Heureusement, il n’existe pas seulement les mots prononcés : il existe aussi les mots écrits. Chaque cosmonaute partant en mission doit laisser une lettre à ses enfants. Sarah écrit et réécrit la sienne plusieurs fois. Nous voyons dans la séquence finale Stella lire cette lettre dans le bus qui l’éloigne de la station spatiale et la placer sur son cœur comme elle avait retrouvé sa mère. Quant à Sarah, dans la fusée qui décolle, elle a placé la photographie de sa fille devant elle. Si elle part, c’est finalement pour assurer à l’humanité, et donc aux enfants de Sarah et à leurs petits-enfants, de nouveaux espaces dans lesquels vivre et prospérer.

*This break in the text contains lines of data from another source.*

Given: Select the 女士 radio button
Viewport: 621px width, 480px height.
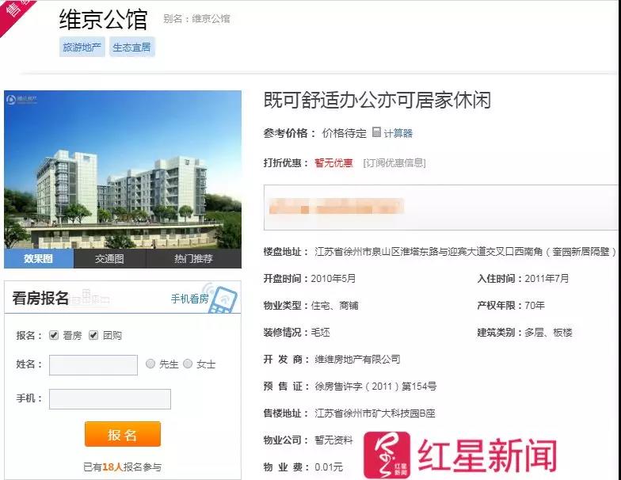Looking at the screenshot, I should click(x=188, y=364).
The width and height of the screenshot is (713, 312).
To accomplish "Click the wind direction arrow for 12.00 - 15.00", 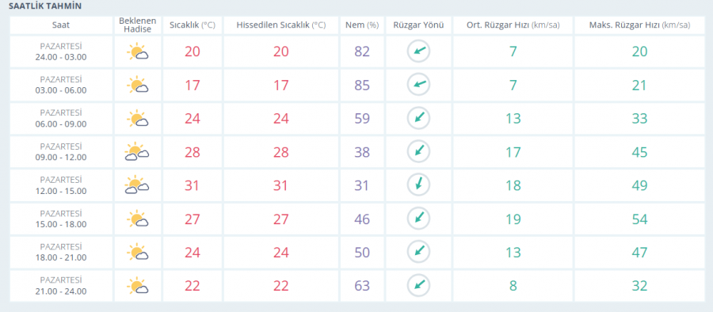I will (x=418, y=185).
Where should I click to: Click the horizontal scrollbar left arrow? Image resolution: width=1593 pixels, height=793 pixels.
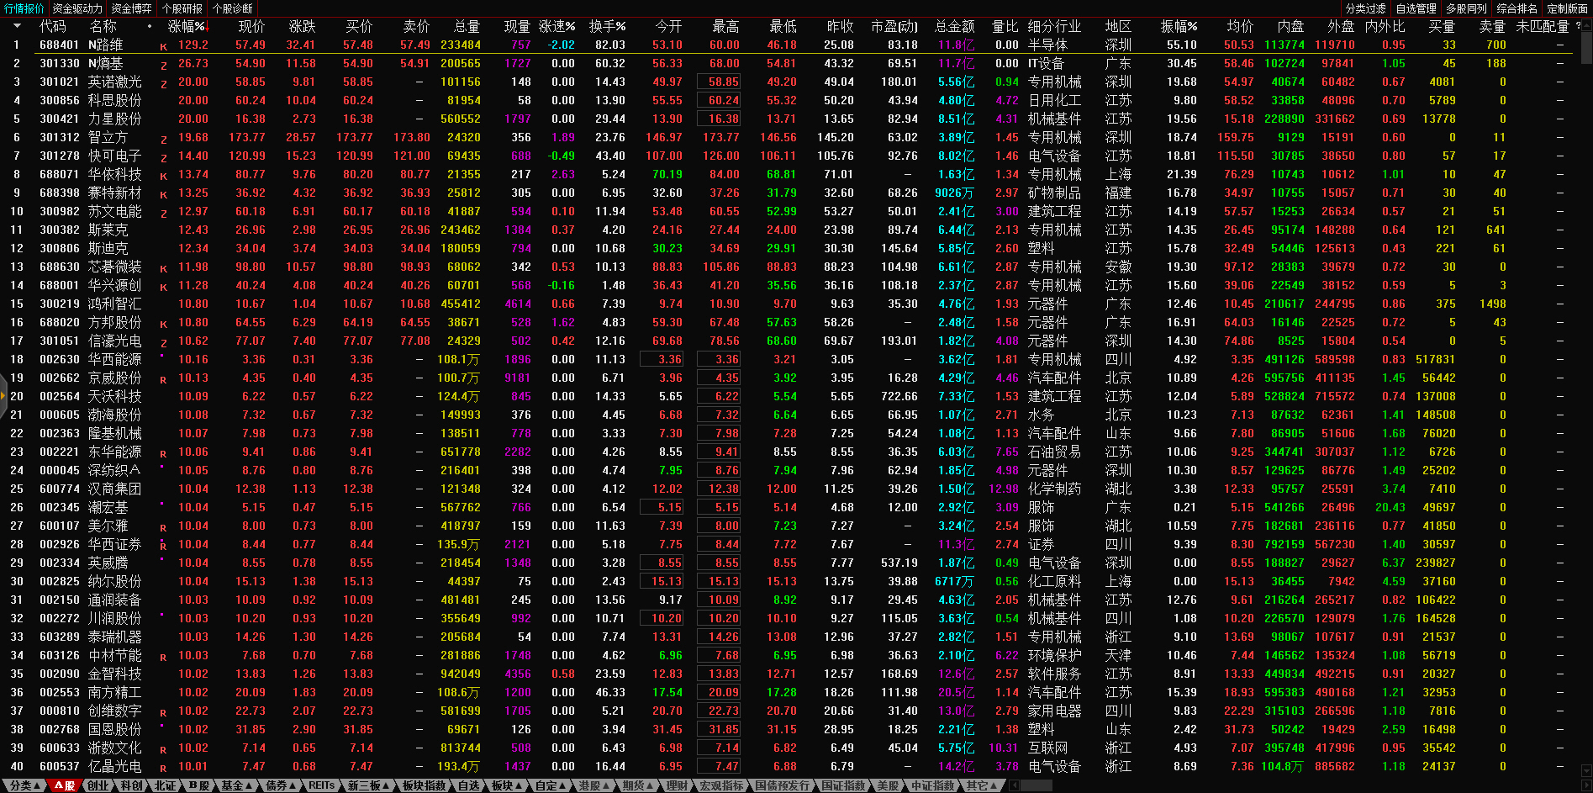[x=1015, y=785]
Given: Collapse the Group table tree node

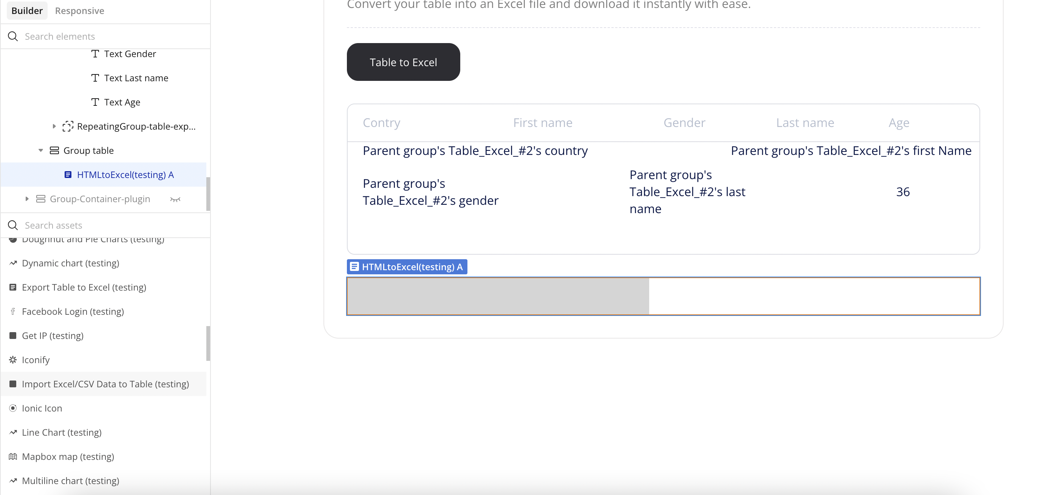Looking at the screenshot, I should click(x=41, y=151).
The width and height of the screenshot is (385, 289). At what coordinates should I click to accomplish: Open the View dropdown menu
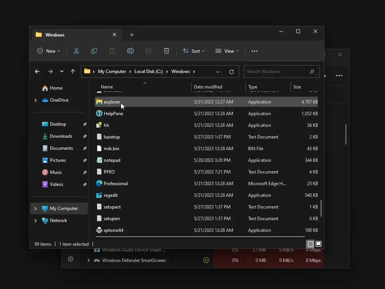pyautogui.click(x=227, y=51)
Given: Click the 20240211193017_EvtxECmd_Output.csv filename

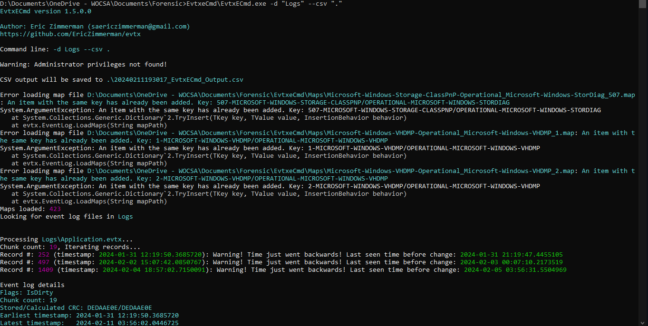Looking at the screenshot, I should [176, 80].
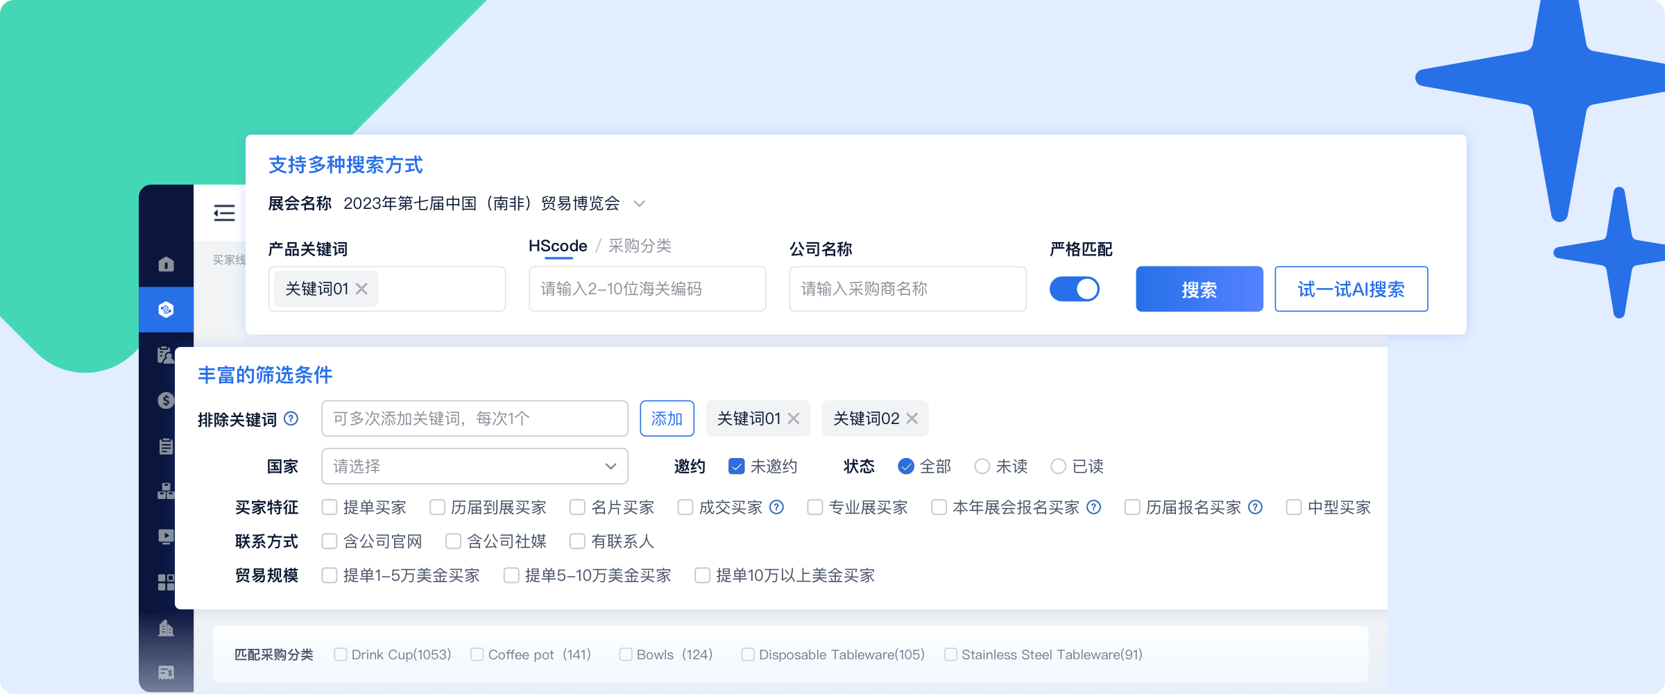1665x694 pixels.
Task: Open the clipboard list sidebar icon
Action: coord(166,446)
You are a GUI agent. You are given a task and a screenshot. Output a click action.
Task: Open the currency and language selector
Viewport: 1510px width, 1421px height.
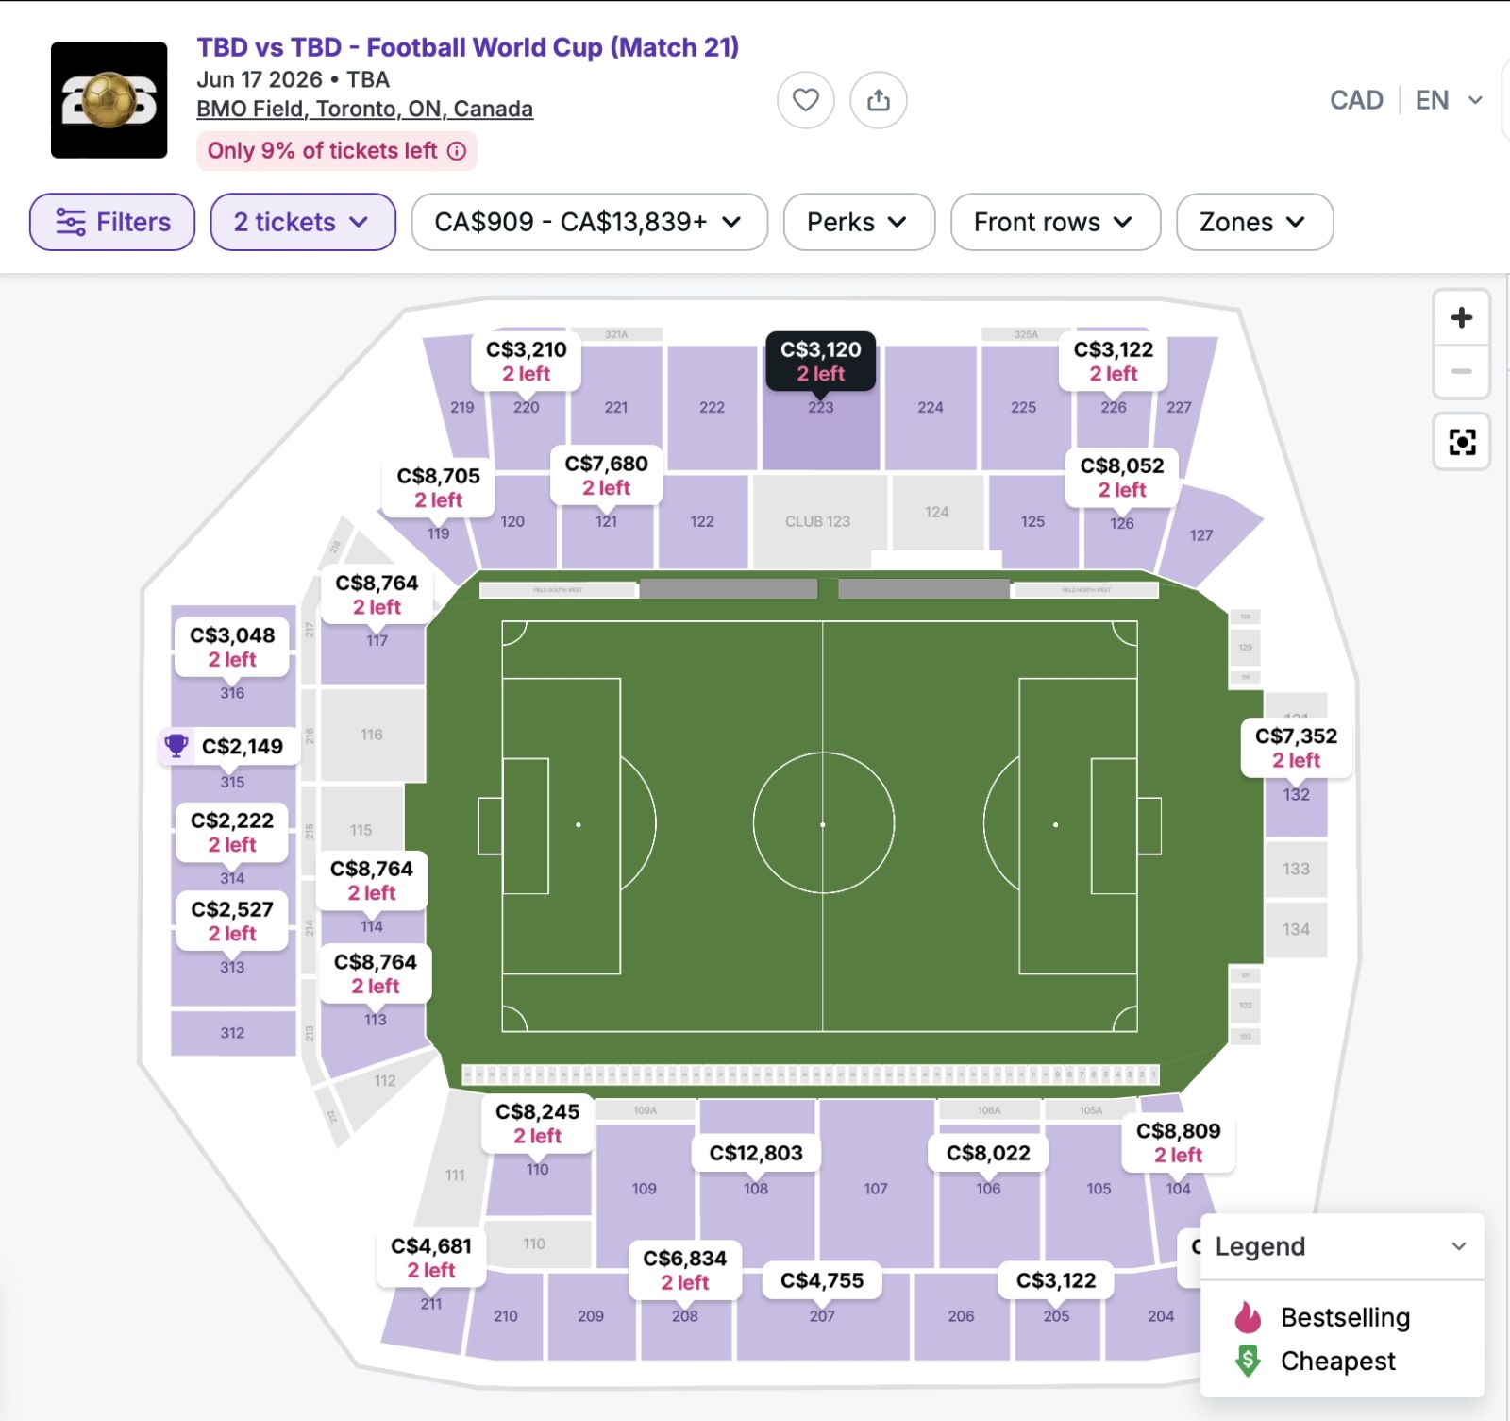click(x=1405, y=100)
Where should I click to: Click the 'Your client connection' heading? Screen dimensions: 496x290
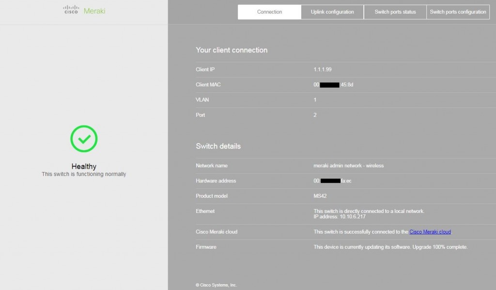232,50
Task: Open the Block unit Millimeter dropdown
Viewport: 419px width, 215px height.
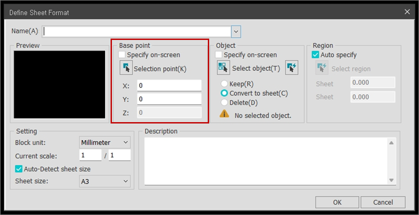Action: pyautogui.click(x=105, y=142)
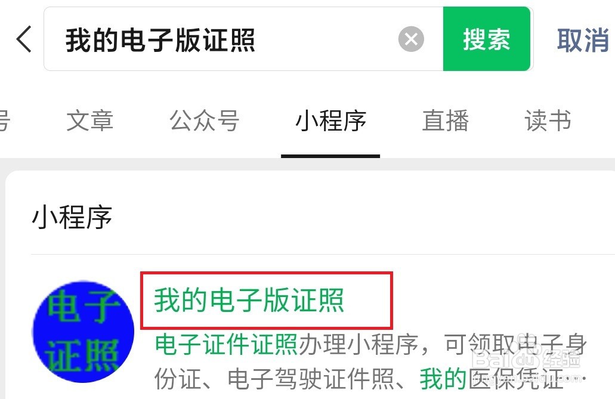Tap the 小程序 section header
This screenshot has height=399, width=615.
click(x=72, y=217)
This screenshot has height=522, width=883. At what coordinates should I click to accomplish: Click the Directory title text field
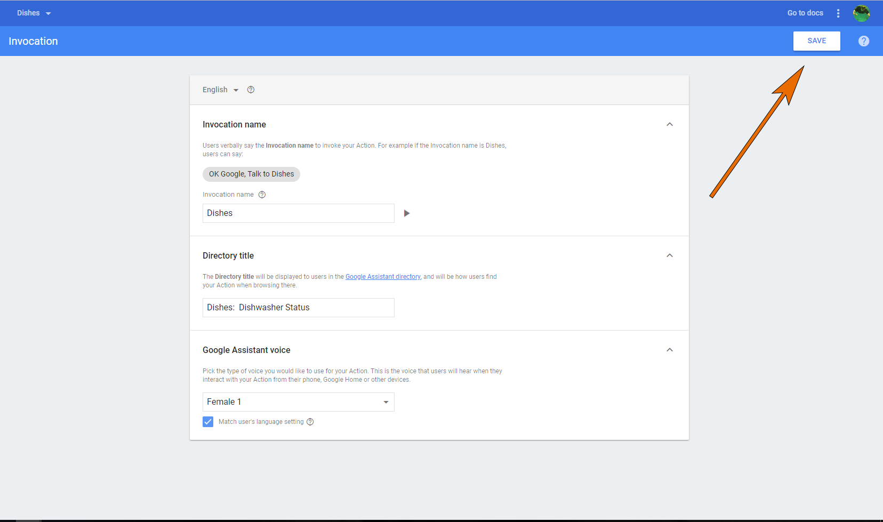[x=298, y=308]
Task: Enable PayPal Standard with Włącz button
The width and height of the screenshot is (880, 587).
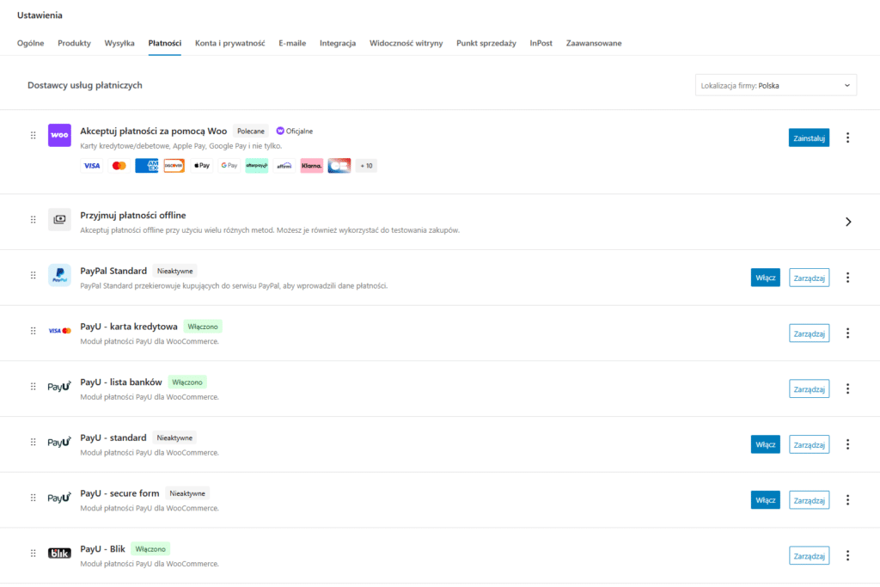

La dernière image montre Sarah contempler par la fenêtre du bus un groupe de chevaux sauvages qui courent dans la steppe.
Le film d’Alice Winocour s’impose à la fois comme un manuel de la séparation réussie, une ode à la conquête spatiale et une invitation à rester libre.
(1) Article paru dans la revue « L’école des parents » en 2019.